The spectral theorem, quadratic forms, and orthogonal diagonalization.
. . .
Writing our diagonalization from the previous lecture, specifically for the case of a real symmetric matrix \(A\):
. . .
If \(A=A^{T}\) is a real symmetric \(n \times n\) matrix, then there exists an orthogonal matrix \(Q\) and a real diagonal matrix \(\Lambda\) such that
\[ A=Q \Lambda Q^{-1}=Q \Lambda Q^{T} \]
The eigenvalues of \(A\) appear on the diagonal of \(\Lambda\), while the columns of \(Q\) are the corresponding orthonormal eigenvectors.
A quadratic form is a homogeneous polynomial of degree 2 in \(n\) variables \(x_{1}, \ldots, x_{n}\). For example, in \(x, y, z\): \(Q(x, y, z)=a x^{2}+b y^{2}+c z^{2}+2 d x y+2 e y z+2 f z x\).
. . .
Every quadratic form can be written in matrix form as \(Q(\mathbf{x})=\mathbf{x}^{T} A \mathbf{x}\).
Example:
\[ Q(x, y, z)=x^{2}+2 y^{2}+z^{2}+2 x y+y z+3 x z . \]
. . .
\[ \begin{aligned} x(x+2 y+3 z)+y(2 y+z)+z^{2} & =\left[\begin{array}{lll} x & y & z \end{array}\right]\left[\begin{array}{c} x+2 y+3 z \\ 2 y+z \\ z \end{array}\right] \\ & =\left[\begin{array}{lll} x & y & z \end{array}\right]\left[\begin{array}{lll} 1 & 2 & 3 \\ 0 & 2 & 1 \\ 0 & 0 & 1 \end{array}\right]\left[\begin{array}{c} x \\ y \\ z \end{array}\right]=\mathbf{x}^{T} A \mathbf{x}, \end{aligned} \]
Now, if we have a quadratic form \(Q(\mathbf{x})=\mathbf{x}^{T} A \mathbf{x}\), we always write this in terms of an equivalent symmetric matrix \(B\) as \(Q(\mathbf{x})=\mathbf{x}^{T} B \mathbf{x}\) where \(B=\frac{1}{2}(A+A^{T})\).
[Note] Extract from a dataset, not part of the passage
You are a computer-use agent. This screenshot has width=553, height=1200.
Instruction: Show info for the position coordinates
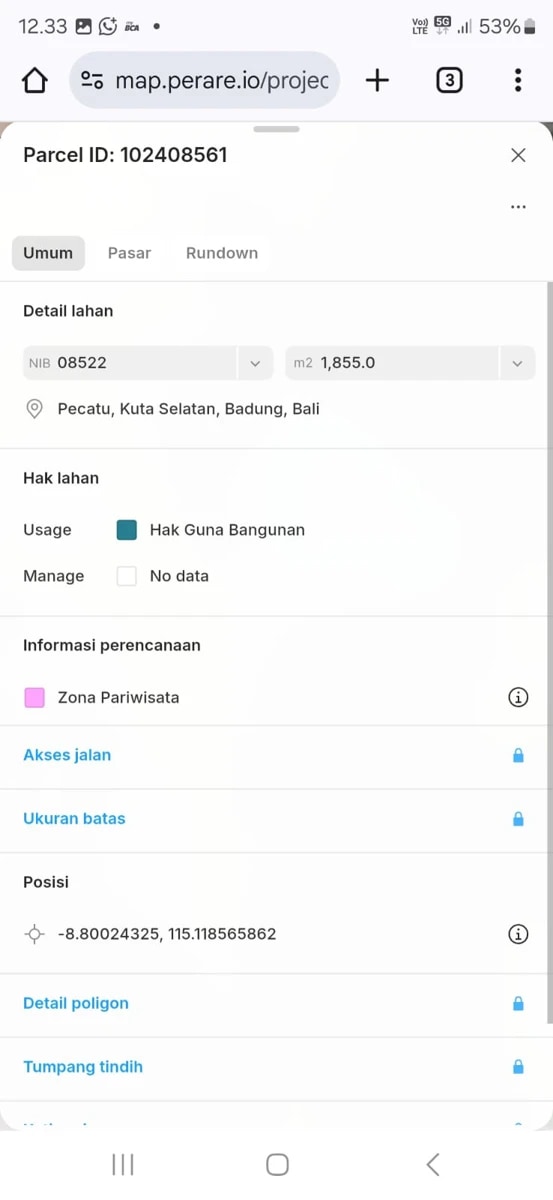click(x=518, y=934)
(See Exercise 2.4.34 in your textbook.)
So in this case, we can write \(Q(\mathbf{x})=\mathbf{x}^{T} B \mathbf{x}\) where
\[ B=\frac{1}{2}\left[\begin{array}{lll} 2 & 2 & 3 \\ 2 & 4 & 1 \\ 3 & 1 & 2 \end{array}\right] \]
Check:
import sympy as sp
B = sp.Matrix([[2,2,3],[2,4,1],[3,1,2]])/2
x = sp.Matrix(sp.symbols(['x','y','z']))
(x.T*B*x).expand()\(\displaystyle \left[\begin{matrix}x^{2} + 2 x y + 3 x z + 2 y^{2} + y z + z^{2}\end{matrix}\right]\)
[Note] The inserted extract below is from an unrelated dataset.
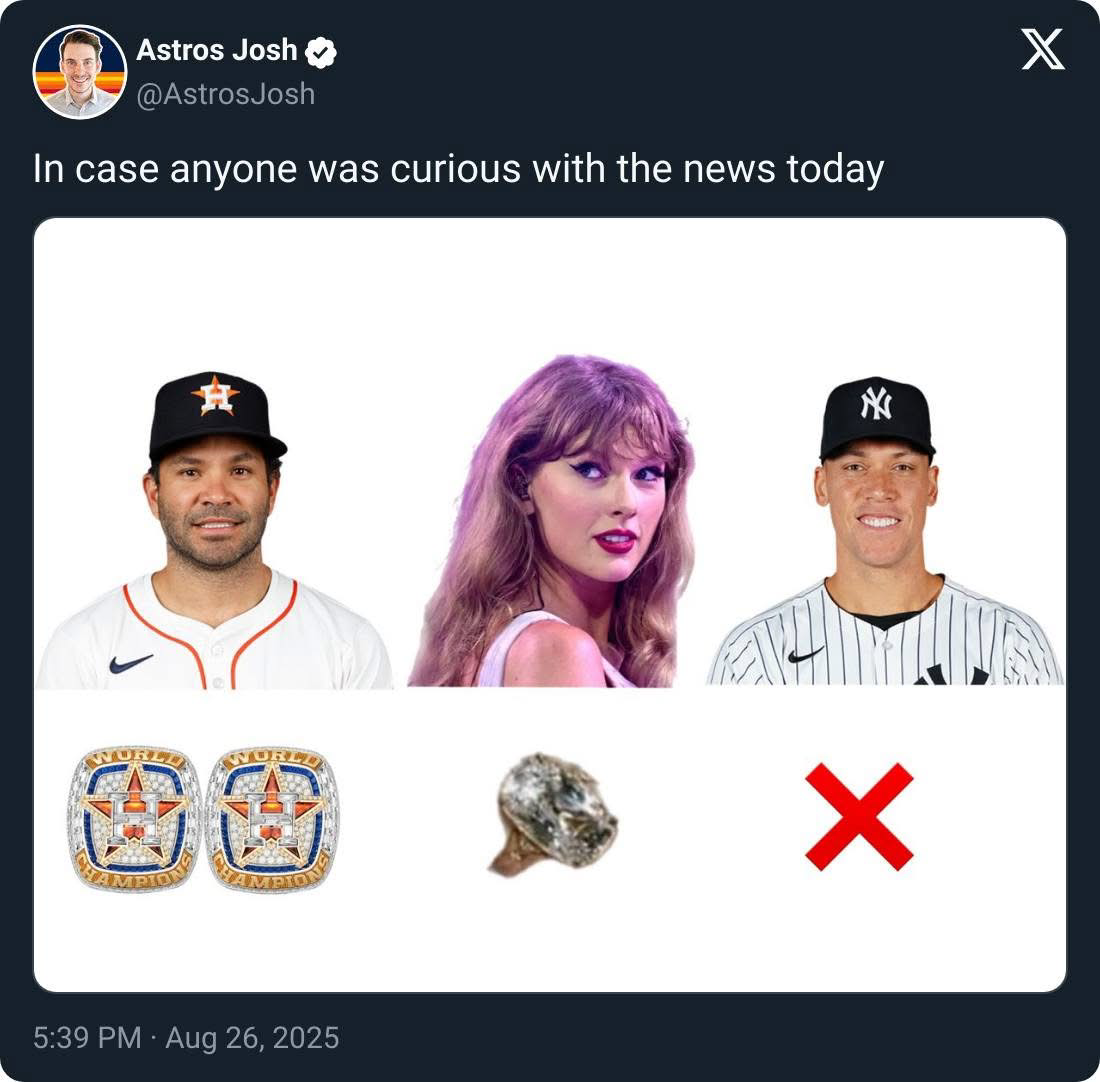Screen dimensions: 1100x1082
Task: Click the diamond engagement ring image
Action: pyautogui.click(x=554, y=814)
Yes, this is the same as the original quadratic form.
Symmetric matrices are diagonalizable \(\Rightarrow\) we can always find a basis in which the quadratic form takes a particularly simple form. Just diagonalize:
. . .
\(Q(\mathbf{x})=\mathbf{x}^{T} B \mathbf{x}=x^{T} P D P^{T} x\) where \(P\) is the matrix of eigenvectors of \(B\) and \(D\) is the diagonal matrix of eigenvalues of \(B\).
. . .
Then if we define new variables \(\mathbf{y}=P^{T} \mathbf{x}\), we have \(Q(\mathbf{x})=\mathbf{y}^{T} D \mathbf{y}\)
. . .
which just becomes a sum of squares:
\[ q(\mathbf{x})=\lambda_{1} y_{1}^{2}+\cdots+\lambda_{n} y_{n}^{2} \]
Example:
Suppose we have the quadratic form \(3x^2+2xy+3y^2\). We can write this in matrix form as \(Q(\mathbf{x})=\mathbf{x}^{T} B \mathbf{x}\) where \(\mathbf{x}=\binom{x_1}{x_2}\) and
\[ B=\frac{1}{2}\left[\begin{array}{ll} 3 & 1 \\ 1 & 3 \end{array}\right] \]
. . .
We diagonalize \(B\):
\[ \left(\begin{array}{ll} 3 & 1 \\ 1 & 3 \end{array}\right)=A=P D P^{T}=\left(\begin{array}{cc} \frac{1}{\sqrt{2}} & -\frac{1}{\sqrt{2}} \\ \frac{1}{\sqrt{2}} & \frac{1}{\sqrt{2}} \end{array}\right)\left(\begin{array}{ll} 4 & 0 \\ 0 & 2 \end{array}\right)\left(\begin{array}{cc} \frac{1}{\sqrt{2}} & \frac{1}{\sqrt{2}} \\ -\frac{1}{\sqrt{2}} & \frac{1}{\sqrt{2}} \end{array}\right) \]
. . .
Now, if we define \(\mathbf{y}=P^{T} \mathbf{x}=\frac{1}{\sqrt{2}}\binom{x_1+x_2}{-x_1+x_2}\), we have \(Q(\mathbf{x})=\mathbf{y}^{T} D \mathbf{y}\), or
\[ q(\mathbf{x})=3 x_{1}^{2}+2 x_{1} x_{2}+3 x_{2}^{2}=4 y_{1}^{2}+2 y_{2}^{2} \]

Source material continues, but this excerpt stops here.